Michel Bussi writes French detective novels, some of which have been translated into English. He is one of France’s bestselling writers of this genre. Black Water Lilies was first published in French in 2011 as Nympheas Noirs.
A widow who sees everything but whom no one sees narrates part of this book. She observes and stores the information she sees. As she watches the people in this small close knit community she manages to merge into the local landscape, to remain almost invisible. A dog Neptune is her only companion. We are told that the story will cover 13 days, and will begin and end with a murder.

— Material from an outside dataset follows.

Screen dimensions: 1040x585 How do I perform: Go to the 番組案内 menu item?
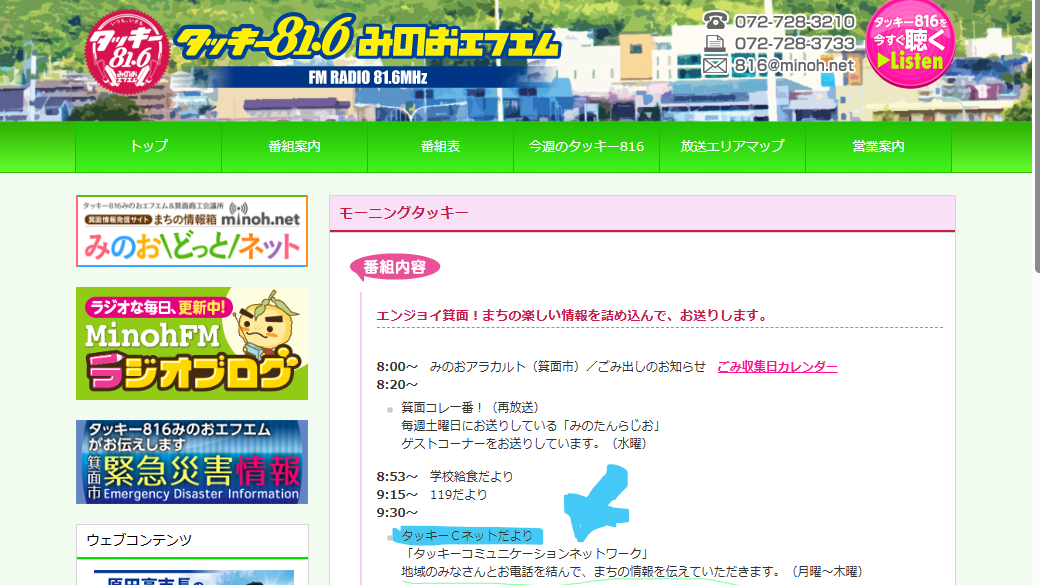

In the village of Giverney, where the artist Claude Monet lived and painted his famous water lily pictures, a body is found face down in a stream. The strange thing is that cause of death is not necessarily as it seems. The body may have been moved. Why did it have a gash to the skull with the head under the water, and a wound to the heart? Did he drown or did he die from the blow to the head or the cut from the blade? The victim is local bigwig Jerome Morval, a well-known ophthalmologist. Inspector Laurenc Serenac and Inspector Sylvio Benavides are between them, investigating Morval’s death.
Jerome Morval had been born and grown up in the village and was married to a local girl Patrica Cheron and appears on the surface to have had a happy marriage. He came back to Giverney after he had finished his medical studies. Morval also had a roving eye and was not averse to flirting with a pretty woman. The two inspectors visit the widow showing her a postcard with the typed message “ELEVEN YEARS OLD. HAPPY BIRTHDAY” with some strange words underneath: “The crime of dreaming, I agree to its creation.” The postcard had been found in one of her husband’s pockets. Patricia has never seen the postcard before and has no idea what the words mean.
An envelope is delivered to the police station with 5 photographs in it. Jerome Morval is present in every one but none of the women in the photos are his wife. The only woman that is able to be identified is the local school teacher Stephanie Dupain. The detectives have to follow every possible lead from trying to ascertain whose boots belong to the footprint recovered from the crime scene and if a jealous lover or husband has committed the crime.
The story then becomes rather muddied. We find ourselves following a story-line of the village children; Fanette a young talented artist and her friends Camille, Vincent and Mary. I initially couldn’t understand where this part actually fitted into the story, but then, the penny dropped. This is a book you really have to think about. The past and the present become intertwined. The ending is shocking.